Après avoir débuté de bric et de broc au nord en 1941, la voie finira par s’arrêter au milieu de nulle part, à 90 km au sud de Béchar, pour vivoter avec des trafics majoritairement miniers. Tout se termine en 1962 avec l’indépendance algérienne : désengagement des Français (dissolution de l’organisme du Méditerranée – Niger), problème du double franchissement de la frontière de deux Etats désormais indépendants... et pas franchement copains.


(1) : Ce n’était effectivement pas une raison sociale, mais la dénomination sans existence juridique d’une régie directe. Cas non isolé, voir l’appellation “Chemins de Fer de la Corse” apparue après-guerre, et qui n’est devenue une “vraie” société qu’en 2012.

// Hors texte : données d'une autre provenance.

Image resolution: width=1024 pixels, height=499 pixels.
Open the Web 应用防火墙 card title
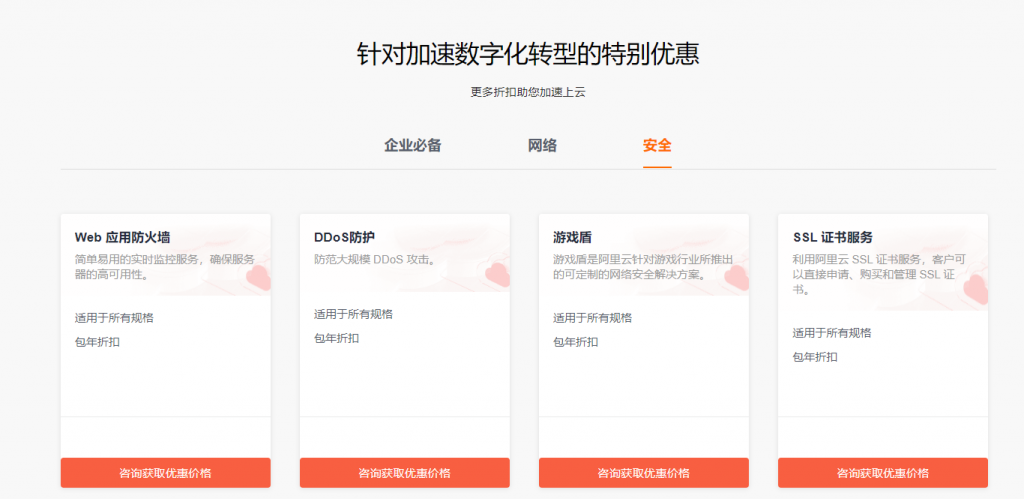(122, 237)
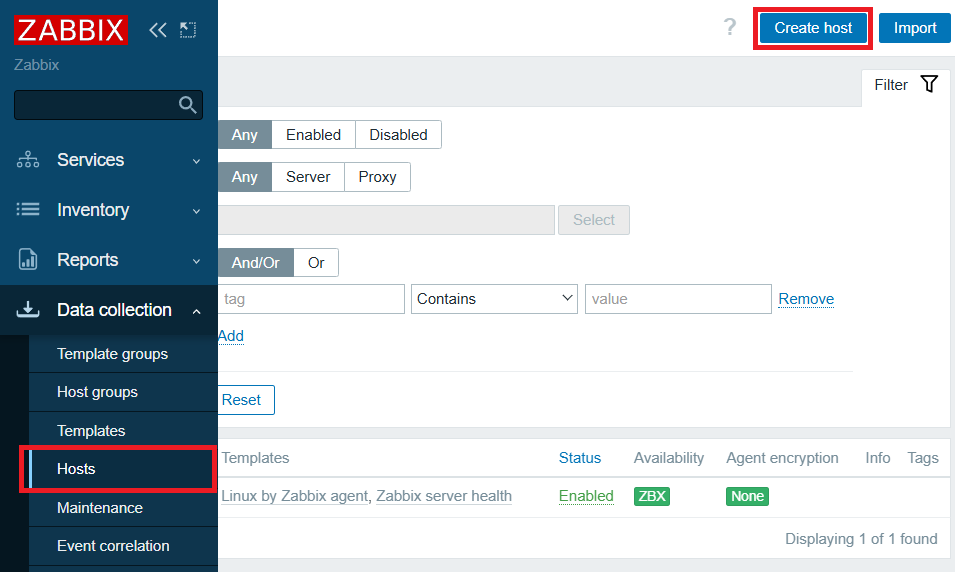
Task: Open the Contains operator dropdown
Action: coord(494,299)
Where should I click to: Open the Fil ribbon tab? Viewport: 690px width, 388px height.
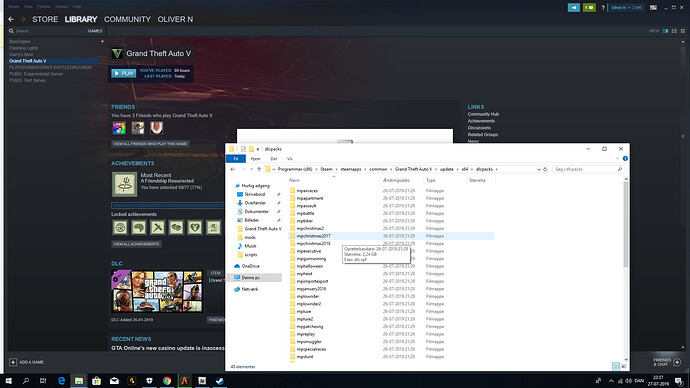[236, 159]

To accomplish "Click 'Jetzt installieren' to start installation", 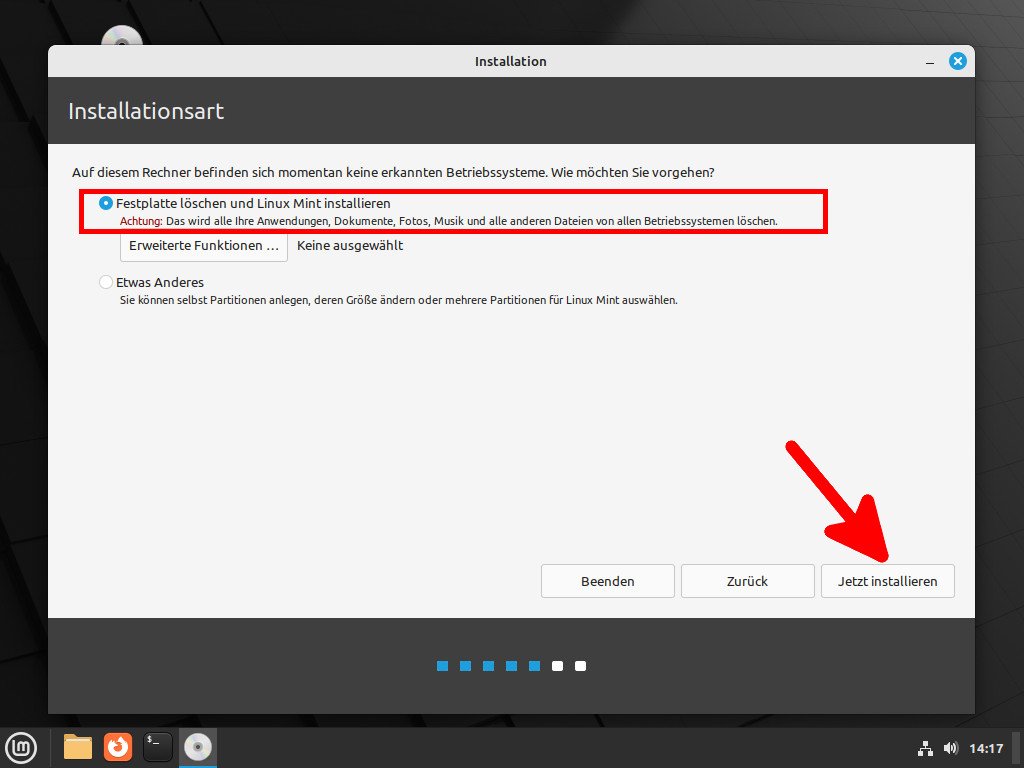I will click(x=887, y=581).
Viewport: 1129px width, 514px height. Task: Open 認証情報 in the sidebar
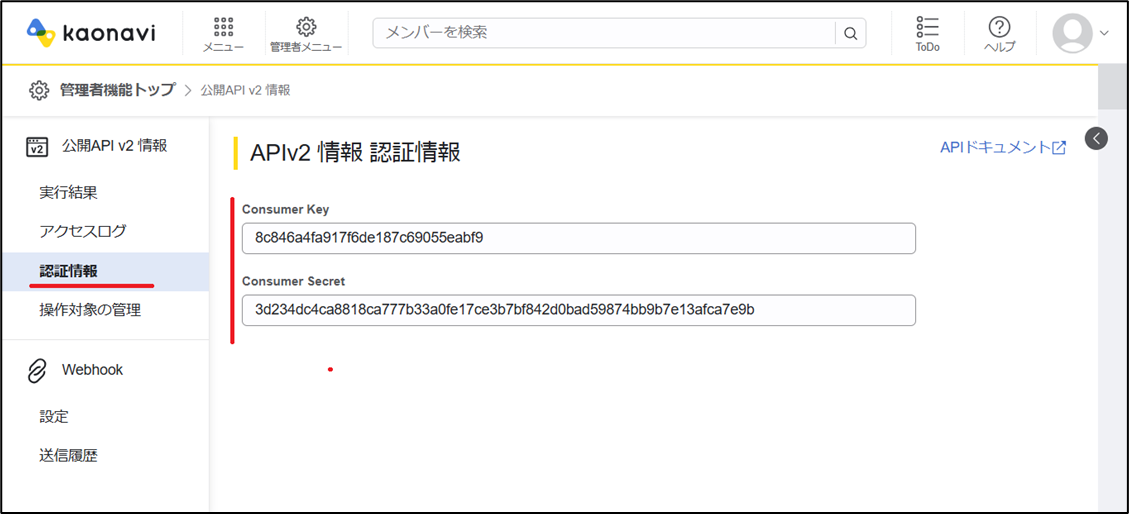(x=68, y=271)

(2) : Il en a été de même pour l’automobile, dès la fameuse Croisière noire d’André Citroën : les autochenilles sont parties de Béchar, où elles étaient arrivées sur les wagons de la voie métrique.

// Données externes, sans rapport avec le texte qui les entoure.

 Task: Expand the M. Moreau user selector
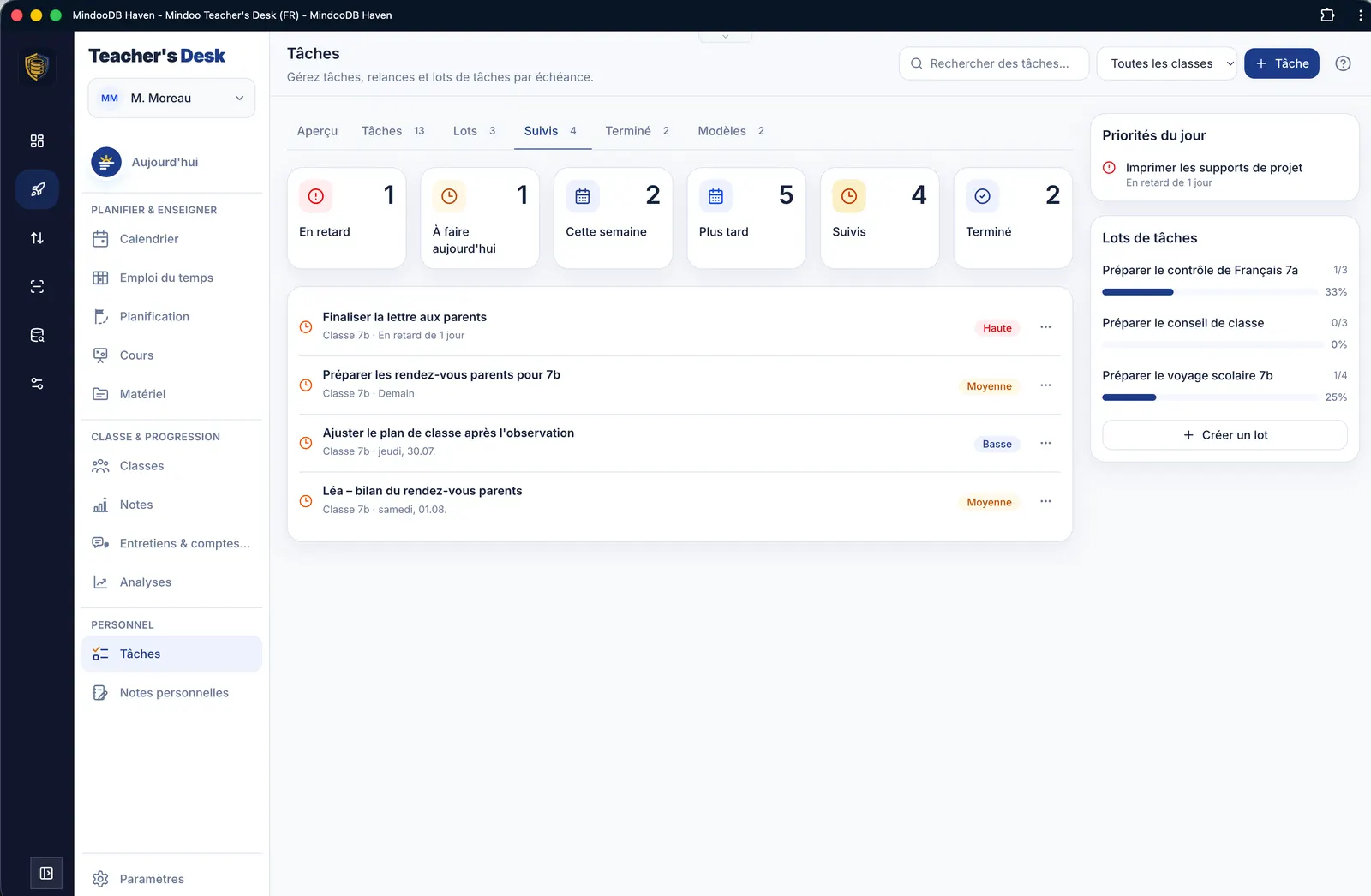click(171, 98)
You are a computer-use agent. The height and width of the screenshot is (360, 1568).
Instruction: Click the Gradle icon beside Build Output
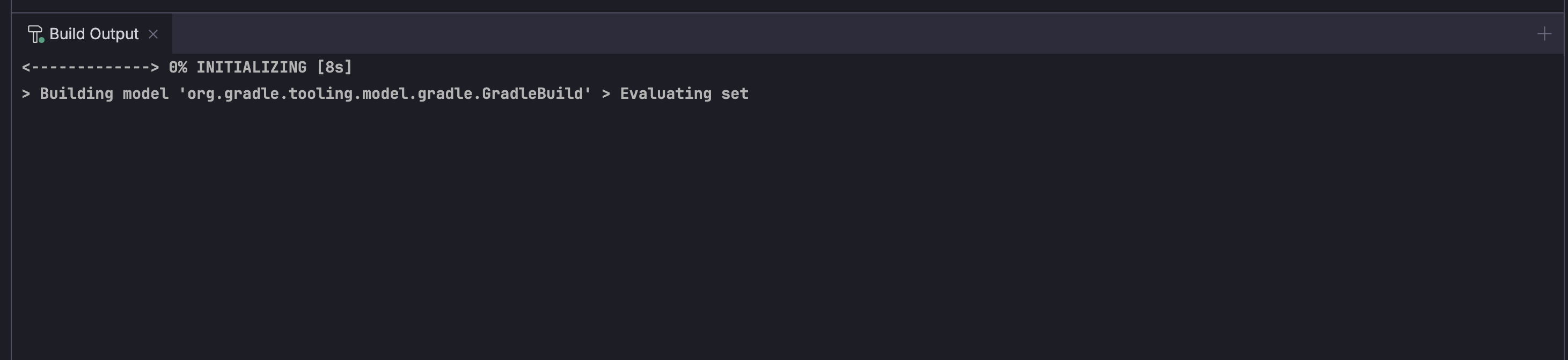coord(35,33)
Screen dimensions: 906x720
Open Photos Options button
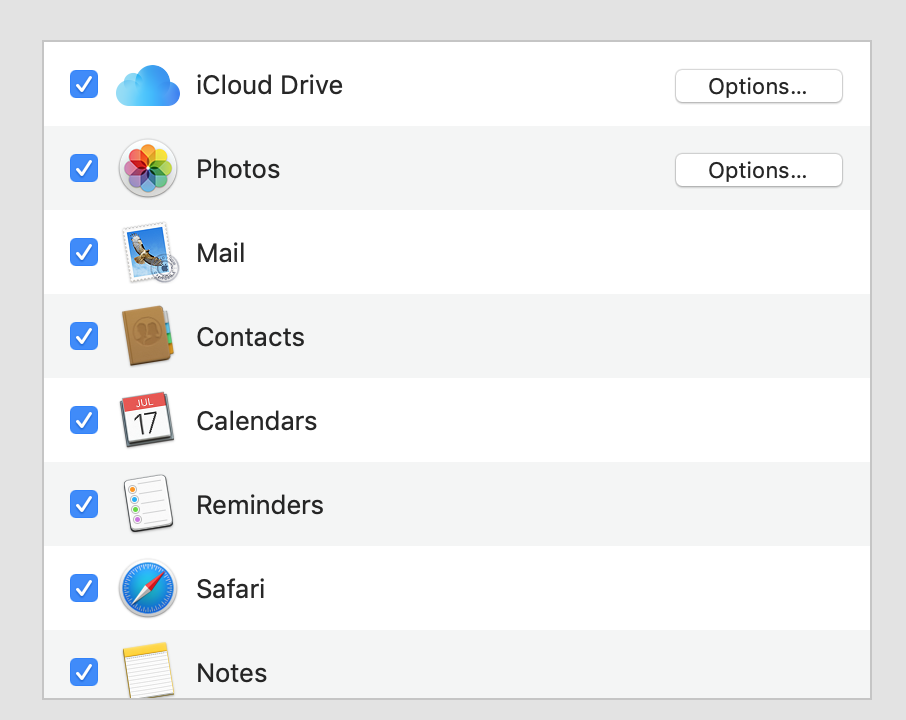[759, 170]

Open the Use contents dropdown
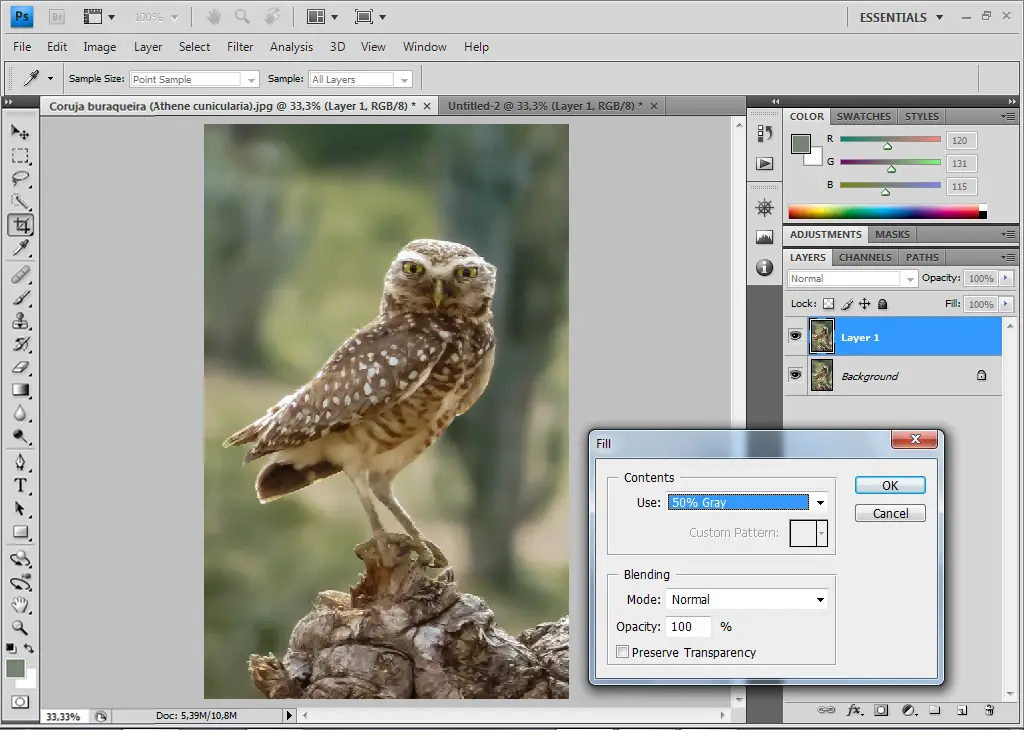pos(747,503)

(3) : Pour donner une idée de l’ambition : terminus ouest de Niamey (Niger) au PK 2480 de Béchar, terminus est de Ségou (actuel Mali) au PK 2885.
UNQUOTE
En effet ce trafic d'alfa semble expliquer l'impressionante densité de VEs dans l'arrière pays d'Oran durant ces années.

Re: DZ - Algérie - des restes de voies etroites

MessagePosté: 09 04 2013 à 22:02
par YVES
Reportage intéressant.
je sais que dans la collection Pérève existaient des photos des CFA prises en 1958.